▸ Source passage
• • •

I think one problem is that we don't even have bounded levels of backtracking, 
because (with view patterns) you can put expressions into patterns.

Consider

> f = do K x (z -> ...

Do we have a constructor pattern with a view pattern inside it? Or do we have 
an expression with a required visible type application and a function type? 
(This last bit will be possible only with visible dependent quantification in 
terms, but I'm confident that Vlad will appreciate the example.) We'll need 
nested backtracking to sort this disaster out -- especially if we have another 
`do` in the ...

What I'm trying to say here is that tracking the backtracking level in types 
doesn't seem like it will fly (tempting though it may be).

Richard

> On Oct 9, 2018, at 7:08 AM, Vladislav Zavialov <vlad.z.4...@gmail.com> wrote:
> 
> It's a nice way to look at the problem, and we're facing the same
> issues as with insufficiently powerful type systems. LALR is the Go of
> parsing in this case :)

• • •

Screenshot pointing data:

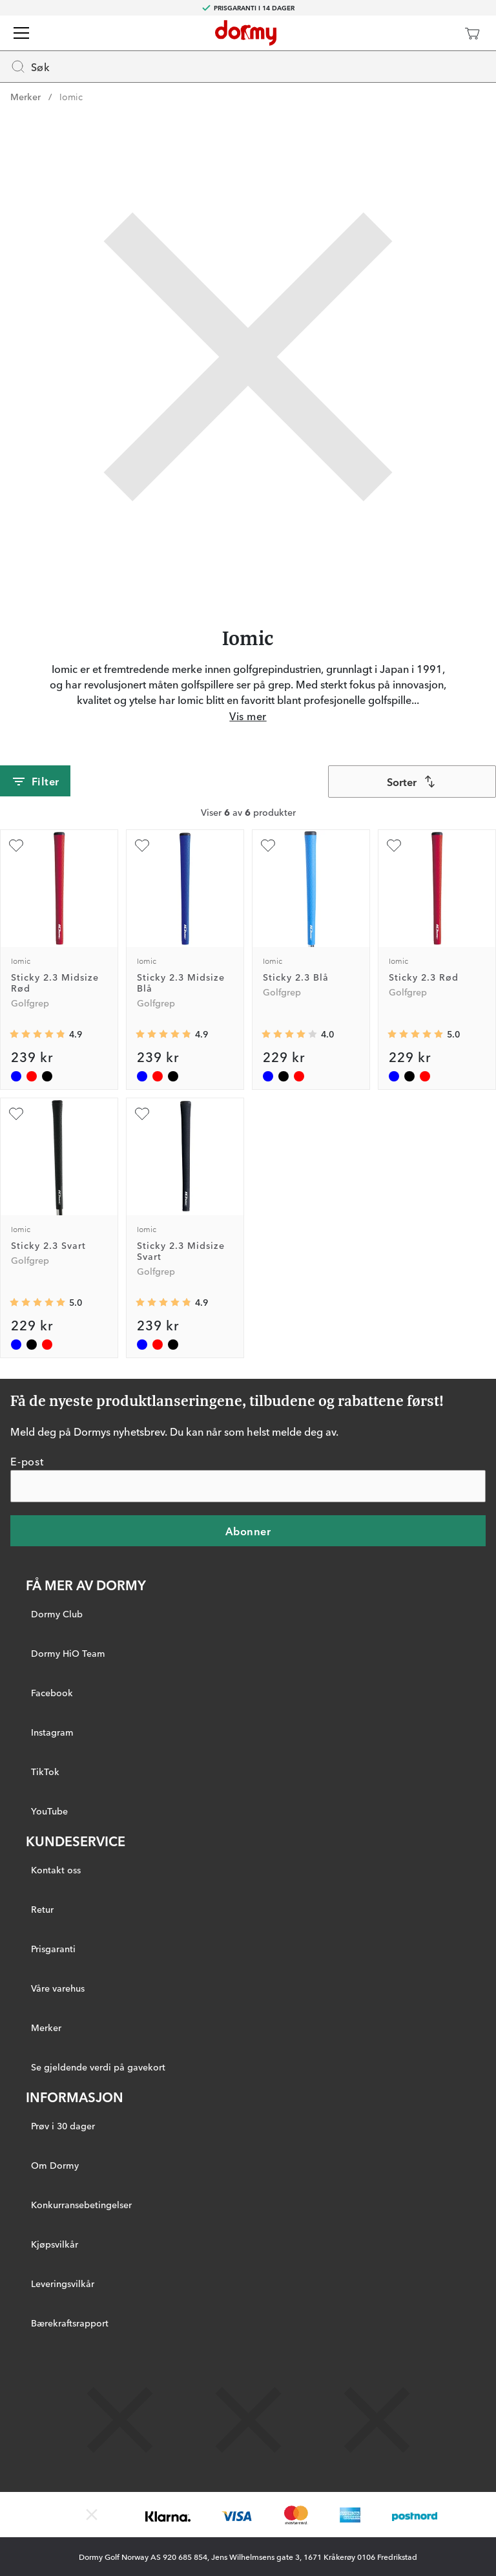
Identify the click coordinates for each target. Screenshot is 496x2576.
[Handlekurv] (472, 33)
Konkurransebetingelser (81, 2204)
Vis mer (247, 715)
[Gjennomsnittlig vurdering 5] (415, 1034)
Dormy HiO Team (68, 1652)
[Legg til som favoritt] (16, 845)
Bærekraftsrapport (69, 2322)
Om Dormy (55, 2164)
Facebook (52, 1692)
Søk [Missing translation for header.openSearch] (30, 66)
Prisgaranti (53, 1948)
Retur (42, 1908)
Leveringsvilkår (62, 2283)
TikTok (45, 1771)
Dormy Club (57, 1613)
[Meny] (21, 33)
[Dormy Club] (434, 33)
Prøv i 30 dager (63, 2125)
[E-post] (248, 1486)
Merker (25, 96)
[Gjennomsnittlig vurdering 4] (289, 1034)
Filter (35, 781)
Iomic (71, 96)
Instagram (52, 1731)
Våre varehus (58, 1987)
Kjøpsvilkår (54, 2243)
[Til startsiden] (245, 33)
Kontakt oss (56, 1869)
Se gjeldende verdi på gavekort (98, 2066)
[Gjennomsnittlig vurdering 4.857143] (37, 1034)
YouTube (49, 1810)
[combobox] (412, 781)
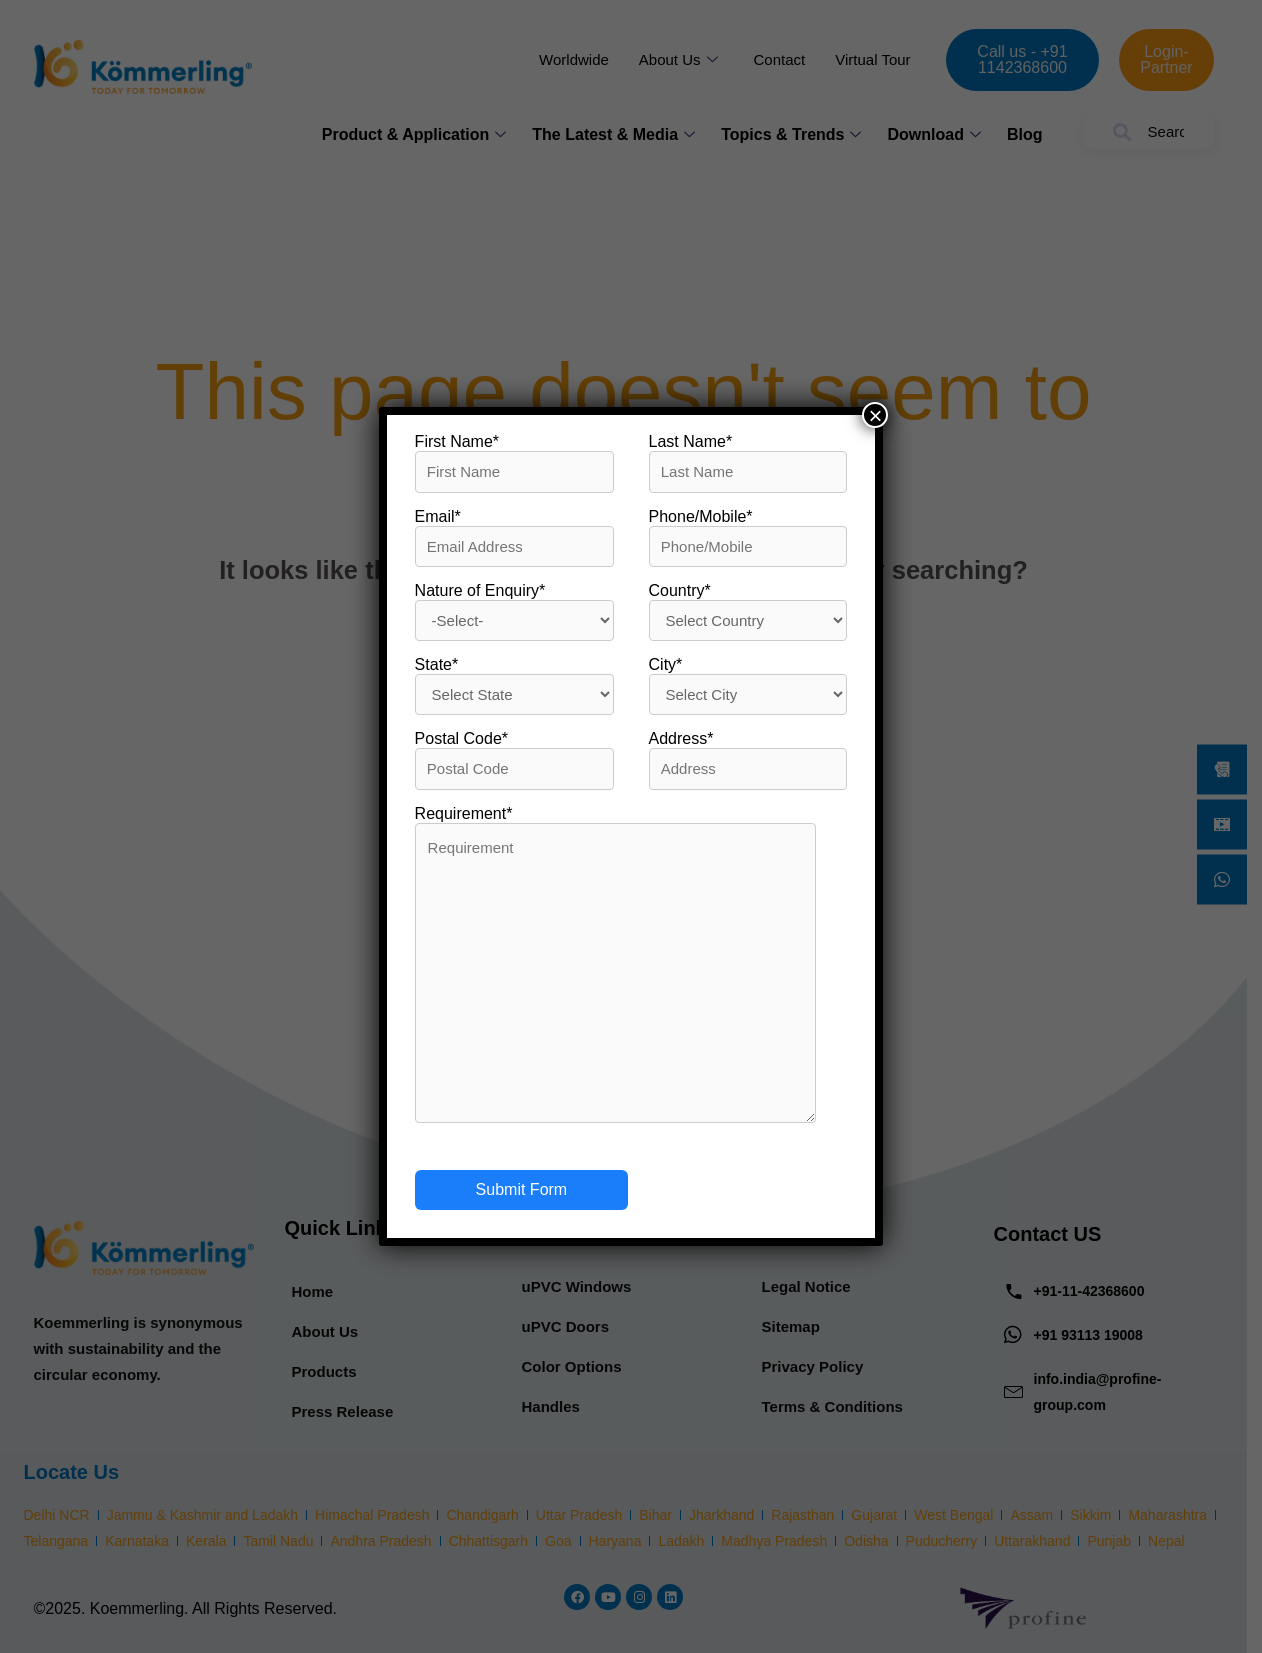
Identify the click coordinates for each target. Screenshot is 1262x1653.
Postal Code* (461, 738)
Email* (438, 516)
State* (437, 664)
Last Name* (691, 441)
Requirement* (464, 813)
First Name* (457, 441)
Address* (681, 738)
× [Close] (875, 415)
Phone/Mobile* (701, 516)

• • •

▸ Jobs
a: Copy the rows from the line containing "Kjøpsvilkår (54, 2243)" through the end of the rows, omitting the pictures.
b: Carry on the email about backtracking in the parser from where it stops.

▸ Responses by task
a:
Kjøpsvilkår (54, 2243)
[Til startsiden] (245, 33)
Kontakt oss (56, 1869)
Se gjeldende verdi på gavekort (98, 2066)
[Gjennomsnittlig vurdering 4.857143] (37, 1034)
YouTube (49, 1810)
[combobox] (412, 781)
Identify the click coordinates for each target. Screenshot is 1262x1653.
Postal Code* (461, 738)
Email* (438, 516)
State* (437, 664)
Last Name* (691, 441)
Requirement* (464, 813)
First Name* (457, 441)
Address* (681, 738)
× [Close] (875, 415)
Phone/Mobile* (701, 516)

b:
> 
> I'd rather write Python and have a larger test suite than deal with
> lack of generics in Go, if you allow me to take the analogy that far.
> 
> In fact, we do have a fair share of boilerplate in our current grammar
> due to lack of parametrisation. That's another issue that would be
> solved by parser combinators (or by a fancier parser generator, but
> I'm not aware of such one).
> 
> On Tue, Oct 9, 2018 at 1:52 PM Simon Peyton Jones <simo...@microsoft.com> 
> wrote:
>> 
>> We all love strong guarantees offered by type checking, but somehow most 
>> people shy away from "syntactic type checking" offered by parser generators. 
>> Parser combinators are the Python of parsing: Easy to use initially, but a 
>> maintenance hell in the long run for larger projects...
>> 
>> I’d never thought of it that way before – interesting.
>> 
>> 
>> 
>> Simon
>> 
>> 
>> 
>> From: ghc-devs <ghc-devs-boun...@haskell.org> On Behalf Of Sven Panne
>> Sent: 09 October 2018 08:23
>> To: vlad.z.4...@gmail.com
>> Cc: GHC developers <ghc-devs@haskell.org>
>> Subject: Re: Parser.y rewrite with parser combinators
>> 
>> 
>> 
>> Am Di., 9. Okt. 2018 um 00:25 Uhr schrieb Vladislav Zavialov 
>> <vlad.z.4...@gmail.com>:
>> 
>> [...] That's true regardless of implementation technique, parsers are rather
>> delicate.
>> 
>> 
>> 
>> I think it's not the parsers themselves which are delicate, it is the 
>> language that they should recognize.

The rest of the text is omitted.